First, we transferred the leghemoglobin plasmid and laccase plasmid with nirB detection plasmid into E. coli BL-21 to induce expression. Regularly detect the fluorescence intensity and OD value reflecting the strain concentration, draw a curve for analysis and modeling.
Then we introduced the gene circuit composed of the single-chain antibody conjugated drug and the lactate-initiated regulatory gene LldR into EcN-SY so that it can secrete the single-chain antibody conjugated drug under high lactate conditions to achieve the killing effect.
Final Results:
chemotaxis Module: After the lactate chemotaxis fusion protein was introduced into E. coli, Nissle1917 did possess lactate chemotaxis ability. By comparing with the wild type, we found that it would spontaneously aggregate to places with high lactate, which is beneficial to surge to the high lactate microenvironment of tumors.
ADC module: Through cell experiments, we confirmed that the killing module of the ADC drug we constructed has a killing effect. At the same time, we established the response curve of the lactate-inducible promoter, confirming the regulatory effect of the lactate-inducible promoter.
Since our project is targeted tumor killing, the modification of sensor proteins has great potential and may form a complete set of biological components in the future. We hope that the chemotaxis module we have modified now can be applied to the research of related scientific principles or products need to realize lactate chemotaxis. This sensor protein may not only be suitable for chemotaxis in the tumor microenvironment, but may also be used as a biosensor in the future. ADC drugs are hot today. Our modification of trastuzumab and its conjugation with Pseudomonas aeruginosa chlorotoxin have provided a lot of data for the development of ADC drugs. We have reached a consensus with many experts, scholars and companies that drug development will not turn off. In the future, after our team form the development of a complete set of chemotaxis modules, our project can evolve into a multi-track directional device.

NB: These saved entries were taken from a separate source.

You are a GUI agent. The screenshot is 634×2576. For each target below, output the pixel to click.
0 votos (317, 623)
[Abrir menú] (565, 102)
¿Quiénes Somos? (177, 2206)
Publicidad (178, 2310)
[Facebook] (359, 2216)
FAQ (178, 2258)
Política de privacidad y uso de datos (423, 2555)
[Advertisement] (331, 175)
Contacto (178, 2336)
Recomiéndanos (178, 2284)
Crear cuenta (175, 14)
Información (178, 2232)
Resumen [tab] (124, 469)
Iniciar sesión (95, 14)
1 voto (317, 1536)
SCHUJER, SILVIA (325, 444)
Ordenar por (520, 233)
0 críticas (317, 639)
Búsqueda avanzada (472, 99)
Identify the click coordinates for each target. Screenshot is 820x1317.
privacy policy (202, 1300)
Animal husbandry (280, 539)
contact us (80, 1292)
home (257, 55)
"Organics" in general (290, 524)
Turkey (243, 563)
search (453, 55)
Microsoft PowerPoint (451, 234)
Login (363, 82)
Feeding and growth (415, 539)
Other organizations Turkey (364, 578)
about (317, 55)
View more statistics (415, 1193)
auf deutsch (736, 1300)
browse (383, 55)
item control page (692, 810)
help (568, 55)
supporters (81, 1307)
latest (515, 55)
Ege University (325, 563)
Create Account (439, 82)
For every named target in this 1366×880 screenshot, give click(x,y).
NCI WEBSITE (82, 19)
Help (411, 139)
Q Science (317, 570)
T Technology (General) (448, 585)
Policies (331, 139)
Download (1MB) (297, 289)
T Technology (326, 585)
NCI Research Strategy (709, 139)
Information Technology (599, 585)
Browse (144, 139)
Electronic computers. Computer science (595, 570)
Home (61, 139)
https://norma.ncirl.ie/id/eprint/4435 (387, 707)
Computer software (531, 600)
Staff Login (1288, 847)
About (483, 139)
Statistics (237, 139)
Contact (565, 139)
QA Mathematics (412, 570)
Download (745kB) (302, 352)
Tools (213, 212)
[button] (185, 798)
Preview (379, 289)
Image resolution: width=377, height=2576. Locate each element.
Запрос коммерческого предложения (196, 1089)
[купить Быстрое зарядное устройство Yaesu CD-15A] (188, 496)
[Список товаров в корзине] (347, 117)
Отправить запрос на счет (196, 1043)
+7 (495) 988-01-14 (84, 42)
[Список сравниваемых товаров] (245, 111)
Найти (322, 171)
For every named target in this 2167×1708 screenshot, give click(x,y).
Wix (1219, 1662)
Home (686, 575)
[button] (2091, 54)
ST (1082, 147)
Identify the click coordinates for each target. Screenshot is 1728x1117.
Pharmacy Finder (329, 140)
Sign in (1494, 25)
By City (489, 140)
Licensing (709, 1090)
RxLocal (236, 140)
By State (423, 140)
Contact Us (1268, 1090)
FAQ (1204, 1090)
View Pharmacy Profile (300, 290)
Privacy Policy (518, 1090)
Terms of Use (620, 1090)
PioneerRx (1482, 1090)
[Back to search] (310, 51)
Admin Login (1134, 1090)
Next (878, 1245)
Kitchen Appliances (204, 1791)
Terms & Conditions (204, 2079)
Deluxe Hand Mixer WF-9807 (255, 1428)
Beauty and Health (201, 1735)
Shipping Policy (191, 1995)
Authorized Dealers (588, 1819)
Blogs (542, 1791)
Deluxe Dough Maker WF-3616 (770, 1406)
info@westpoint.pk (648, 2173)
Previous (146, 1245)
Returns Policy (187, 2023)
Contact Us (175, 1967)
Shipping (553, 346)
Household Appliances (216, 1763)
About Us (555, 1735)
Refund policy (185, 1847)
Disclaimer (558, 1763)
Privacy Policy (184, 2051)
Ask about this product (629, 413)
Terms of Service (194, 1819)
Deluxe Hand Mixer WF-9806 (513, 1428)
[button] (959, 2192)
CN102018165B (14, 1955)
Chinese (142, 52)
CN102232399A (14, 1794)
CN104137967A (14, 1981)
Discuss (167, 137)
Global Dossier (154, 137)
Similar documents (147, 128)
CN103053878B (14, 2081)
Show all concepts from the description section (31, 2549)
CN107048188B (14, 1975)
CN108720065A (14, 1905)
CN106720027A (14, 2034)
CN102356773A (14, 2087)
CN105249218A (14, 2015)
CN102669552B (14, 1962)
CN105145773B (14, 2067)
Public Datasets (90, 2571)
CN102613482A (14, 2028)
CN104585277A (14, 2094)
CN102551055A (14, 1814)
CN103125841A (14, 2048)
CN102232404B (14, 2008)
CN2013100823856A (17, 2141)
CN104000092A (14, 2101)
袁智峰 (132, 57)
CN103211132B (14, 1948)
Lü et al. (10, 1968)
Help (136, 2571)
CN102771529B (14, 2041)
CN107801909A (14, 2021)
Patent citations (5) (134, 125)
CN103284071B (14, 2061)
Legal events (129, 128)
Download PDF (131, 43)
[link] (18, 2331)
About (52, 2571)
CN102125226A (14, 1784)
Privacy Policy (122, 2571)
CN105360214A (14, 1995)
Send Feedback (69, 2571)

[1] Ortega DR, Yang C, Ames P, Baudry J, Parkinson JS, Zhulin IB. A phenylalanine rotameric switch for signal-state control in bacterial chemoreceptors. Nat Commun. 2013;4:2881. doi: 10.1038/ncomms3881. PMID: 24335957; PMCID: PMC4310728.
[2] Salah Ud-Din AIM, Roujeinikova A. Methyl-accepting chemotaxis proteins: a core sensing element in prokaryotes and archaea. Cell Mol Life Sci. 2017 Sep;74(18):3293-3303. doi: 10.1007/s00018-017-2514-0. Epub 2017 Apr 13. PMID: 28409190.
[3] Machuca MA, Johnson KS, Liu YC, Steer DL, Ottemann KM, Roujeinikova A. Helicobacter pylori chemoreceptor TlpC mediates chemotaxis to lactate. Sci Rep. 2017 Oct 26;7(1):14089. doi: 10.1038/s41598-017-14372-2. PMID: 29075010; PMCID: PMC5658362.